Low Alpha-Linolenic Acid Associates With Poor Outcomes in Heart Failure

Low serum phosphatidylcholine alpha-linolenic acid levels is associated with worse prognosis in patients with heart failure (HF), according to findings published in the Journal of the American College of Cardiology.

Ambulatory patients with HF of various etiologies (N=905) who had serum samples stored were evaluated for a median follow-up period of 2.4 years. Patients had follow-up visits every 6 months. The study population was a mean [SD] age of 67 [13] years; 31.7% of participants were women. The primary outcome was a composite of all-cause mortality or first HF hospitalization.

Patients were categorized into quartiles based on serum phosphatidylcholine alpha-linolenic acid levels:

• Quartile 1: <0.081%; n=226
• Quartile 2: 0.081%-0.105%; n=227
• Quartile 3: 0.106%-0.138%; n=226
• Quartile 4: ³0.139%; n=226

Stratified by quartile, the patient groups differed significantly by age (P =.003), estimated glomerular filtration rate (P =.029), eicosapentaenoic acid (EPA) in serum phosphatidylcholine (P <.001), and docosahexaenoic acid (DHA) plus EPA in serum phosphatidylcholine (P =.009).

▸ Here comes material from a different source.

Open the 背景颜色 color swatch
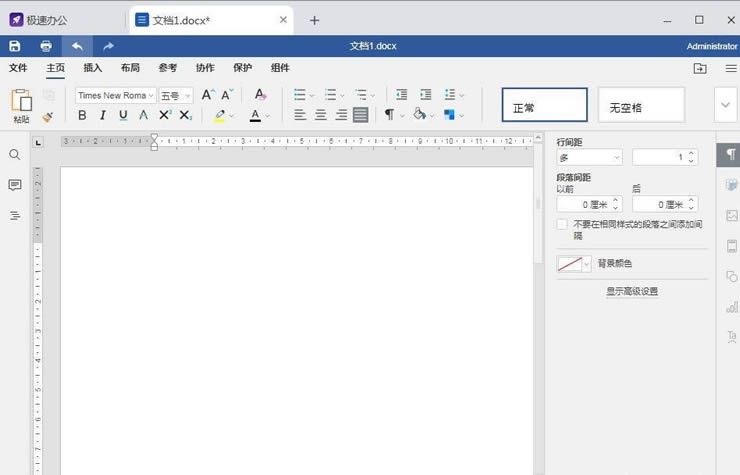This screenshot has width=740, height=475. coord(574,264)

After a follow-up period of 2.4 (range, 0.02-3) years, 140 all-cause deaths were documented, along with 85 cardiovascular deaths, 141 first HF hospitalizations.

The multivariate analysis revealed that patients categorized in quartiles 2, 3, and 4 have a 39% reduced risk of experiencing the primary outcomes (hazard ratio [HR], 0.61; 95% CI, 0.46-0.81; P =.001) compared to patients categorized in quartile 1. Stratified by individual endpoints, patients in quartiles 2 through 4 also experienced a decreased risk for all-cause mortality (HR, 0.58; 95% CI, 0.41-0.82; P =.002), cardiovascular death (HR, 0.51; 95% CI, 0.32-0.80; P =.004), first HF hospitalization (HR, 0.58; 95% CI, 0.40-0.84; P =.003), and cardiovascular death plus HF hospitalization (HR, 0.58; 95% CI, 0.42-0.79; P =.001) compared with patients in quartile 1.

Study authors found that EPA, DHA, and EPA plus DHA levels in serum phosphatidylcholine were not significantly different between patients in quartile 1 vs 2 through 4.

Study limitations include unknown causes of low serum phosphatidylcholine alpha-linolenic acid levels, limited extrapolation to patients with HF outside of the study demographics, and unknown dietary data from patients.

These data indicated that patients with HF who had the low phosphatidylcholine alpha-linolenic acid levels were associated with poorer outcomes, including mortality, compared with their counterparts. These findings may suggest that patients with low alpha-linolenic acid levels could benefit from an alpha-linolenic acid-improving dietary intervention.

“[E]levated ALA [alpha-linolenic acid] levels in serum phospholipids, which mirror dietary intake, were related to a lower risk of incident adverse clinical outcomes during a mid-term follow-up in patients with HF,” the study authors concluded.

Disclosure: Multiple authors declared affiliations with industry. Please refer to the original article for a full list of disclosures.